I pazienti, per il 77% uomini e con età media di 69 anni, sono stati suddivisi in due gruppi: 442 persone hanno ricevuto la cura sperimentale, costituita dalla  somministrazione settimanale di enfortumab vedotin in combinazione con somministrazioni di pembrolizumab ripetute ogni 21 giorni dall’inizio del trattamento, mentre 444 partecipanti sono stati assegnati al gruppo di controllo che ha ricevuto il protocollo chemioterapico standard a base di sali di platino in associazione alla gemcitabina.

“Studi precedenti avevano già rilevato come i singoli farmaci sperimentali mostrassero una maggiore efficacia rispetto alla chemioterapia nelle fasi più avanzate e dopo trattamento chemioterapico. Questo studio ha confrontato per la prima volta un loro uso combinato verso il trattamento standard nei pazienti affetti da carcinoma uroteliale metastatico non trattato – spiega il dott. Giuseppe Fornarini, dell’Oncologia Medica 1, referente dello studio e coordinatore del DMT delle neoplasie urologiche per il Policlinico San Martino – Gli obiettivi della nostra ricerca erano due: valutare se la strategia terapeutica offrisse benefici ai pazienti in termini di miglioramento della sopravvivenza e monitorare l’andamento della malattia e le tossicità correlate alla nuova combinazione. I dati del follow up, durato in media 17.2 mesi, hanno evidenziato che il trattamento combinato enfortumab vedotin-pembrolizumab è collegato ad un rischio complessivo di morte e di progressione della malattia più basso del 55% rispetto alla terapia standard: nello specifico, permette di raddoppiare la vita dei pazienti e di bloccare l’espansione tumorale, prolungando a 12,5 mesi il periodo di remissione nel braccio sperimentale contro i 6,3 mesi delle persone in chemioterapia”.

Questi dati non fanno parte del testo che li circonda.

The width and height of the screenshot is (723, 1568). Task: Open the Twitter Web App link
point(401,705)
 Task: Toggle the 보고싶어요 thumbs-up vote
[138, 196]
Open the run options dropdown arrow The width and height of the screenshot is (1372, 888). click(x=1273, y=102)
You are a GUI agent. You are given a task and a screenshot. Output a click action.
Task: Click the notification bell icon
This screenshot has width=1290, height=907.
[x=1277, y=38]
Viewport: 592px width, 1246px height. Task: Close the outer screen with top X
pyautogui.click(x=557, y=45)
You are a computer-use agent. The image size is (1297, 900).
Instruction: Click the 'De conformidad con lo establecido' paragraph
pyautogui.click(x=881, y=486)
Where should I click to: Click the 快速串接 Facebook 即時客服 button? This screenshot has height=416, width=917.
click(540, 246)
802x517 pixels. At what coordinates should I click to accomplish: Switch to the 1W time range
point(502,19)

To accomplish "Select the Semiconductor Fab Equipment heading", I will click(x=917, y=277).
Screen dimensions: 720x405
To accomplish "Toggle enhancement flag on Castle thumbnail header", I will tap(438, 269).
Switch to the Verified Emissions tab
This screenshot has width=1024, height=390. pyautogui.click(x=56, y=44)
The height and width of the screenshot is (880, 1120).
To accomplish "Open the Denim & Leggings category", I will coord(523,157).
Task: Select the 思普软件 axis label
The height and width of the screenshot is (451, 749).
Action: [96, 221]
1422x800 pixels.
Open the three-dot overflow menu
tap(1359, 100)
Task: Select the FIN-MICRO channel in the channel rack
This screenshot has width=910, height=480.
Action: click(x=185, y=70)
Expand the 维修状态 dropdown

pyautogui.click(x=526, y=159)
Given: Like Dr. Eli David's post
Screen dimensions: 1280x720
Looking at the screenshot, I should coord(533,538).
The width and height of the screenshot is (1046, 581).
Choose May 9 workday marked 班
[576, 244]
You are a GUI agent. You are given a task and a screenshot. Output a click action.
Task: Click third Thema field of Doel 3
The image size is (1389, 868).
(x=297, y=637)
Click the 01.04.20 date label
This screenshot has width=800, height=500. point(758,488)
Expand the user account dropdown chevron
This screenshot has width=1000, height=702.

Inoltre, il nuovo protocollo terapeutico ha mostrato un profilo di sicurezza e di tollerabilità più alto: “il 56% dei pazienti che hanno ricevuto enfortumab vedotin più pembrolizumab e il 70% tra quelli trattati con la chemioterapia hanno registrato effetti collaterali ritenuti medio-gravi, tra cui rash cutanei, iperglicemia e neutropenia, molti dei quali comunque controllabili e gestibili con la modifica delle dosi di farmaco – continua Fornarini, che conclude – i risultati del lavoro, presentati al congresso della Società Europea di Oncologia Medica e ora pubblicati sull’importante rivista ‘The New England Journal of Medicine’, rappresentano un enorme passo in avanti per tutte le persone colpite da un tumore che, quando in stadio avanzato, ha avuto sino ad ora limitate possibilità di cura”.